Alexander Yusupov

and 7 more

Background: The possible differences in characteristics and prognosis, among patients with coronavirus disease 2019 (COVID-19), with vs. without changes in red cell distribution width (RDW) during hospitalization, have not been investigated. Methods: For 477 adults hospitalized with COVID-19, demographic, laboratory and clinical characteristics, in-hospital outcomes and all-cause mortality were compared according: to high (>14.7%, n=146) vs. normal (≤14.7%, n=331) RDW values at admission, and according to RDW changes (n=150) vs. stable RDW (n=262) during hospitalization.

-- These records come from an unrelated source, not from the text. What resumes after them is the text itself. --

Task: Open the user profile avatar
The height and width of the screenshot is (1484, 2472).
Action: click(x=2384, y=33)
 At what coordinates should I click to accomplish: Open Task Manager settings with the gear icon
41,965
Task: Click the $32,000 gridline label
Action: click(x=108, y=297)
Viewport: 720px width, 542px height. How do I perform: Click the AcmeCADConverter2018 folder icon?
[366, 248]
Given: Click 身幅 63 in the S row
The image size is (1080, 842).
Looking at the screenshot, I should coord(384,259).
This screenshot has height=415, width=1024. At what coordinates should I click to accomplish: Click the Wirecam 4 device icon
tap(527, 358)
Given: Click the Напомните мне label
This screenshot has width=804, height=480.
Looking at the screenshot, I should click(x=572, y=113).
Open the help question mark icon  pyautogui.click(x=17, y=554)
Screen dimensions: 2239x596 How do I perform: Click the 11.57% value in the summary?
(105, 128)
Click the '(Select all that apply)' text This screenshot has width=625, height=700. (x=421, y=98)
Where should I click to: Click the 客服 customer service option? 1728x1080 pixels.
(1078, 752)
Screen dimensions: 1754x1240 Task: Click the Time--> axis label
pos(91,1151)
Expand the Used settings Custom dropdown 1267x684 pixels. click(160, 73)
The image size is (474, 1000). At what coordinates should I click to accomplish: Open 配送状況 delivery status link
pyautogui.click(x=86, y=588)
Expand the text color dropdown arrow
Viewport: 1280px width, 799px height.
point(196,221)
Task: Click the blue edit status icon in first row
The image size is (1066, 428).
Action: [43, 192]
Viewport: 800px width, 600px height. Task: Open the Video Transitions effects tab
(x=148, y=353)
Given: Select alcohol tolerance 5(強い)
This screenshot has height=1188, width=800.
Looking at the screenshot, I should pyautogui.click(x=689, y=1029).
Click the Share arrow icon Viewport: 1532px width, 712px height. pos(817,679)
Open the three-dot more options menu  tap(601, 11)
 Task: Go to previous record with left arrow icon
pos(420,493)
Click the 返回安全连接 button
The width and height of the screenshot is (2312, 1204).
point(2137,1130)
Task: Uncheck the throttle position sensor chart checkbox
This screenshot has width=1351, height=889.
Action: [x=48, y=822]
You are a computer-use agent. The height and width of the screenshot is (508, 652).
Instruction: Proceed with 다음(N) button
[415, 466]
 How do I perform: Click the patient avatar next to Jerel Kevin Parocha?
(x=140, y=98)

Results: Both high RDW at admission and change in RDW during hospitalization were significantly associated with older age, more severe clinical and laboratory characteristics, and poor in-hospital outcomes. On median follow-up lasting 83 days, the mortality rates were higher among patients with high vs. normal RDW on admission (26.7% vs. 10.0%, P < .001) and RDW changes vs. stable RDW (34.7% vs. 5.7%, P < .001). On multivariate analysis, change in RDW was strongly associated with decreased survival (relative risk 1.50 and 95% confidence interval 1.29–1.75), while high RDW on admission was not found to be most significantly associated with mortality. Conclusions: Among patients with COVID-19, RDW changes during hospitalization were associated with a severe clinical profile, poor in-hospital outcomes and increased short-term mortality. Repeated assessment of RDW may provide useful information for improving the care of hospitalized patients with COVID-19.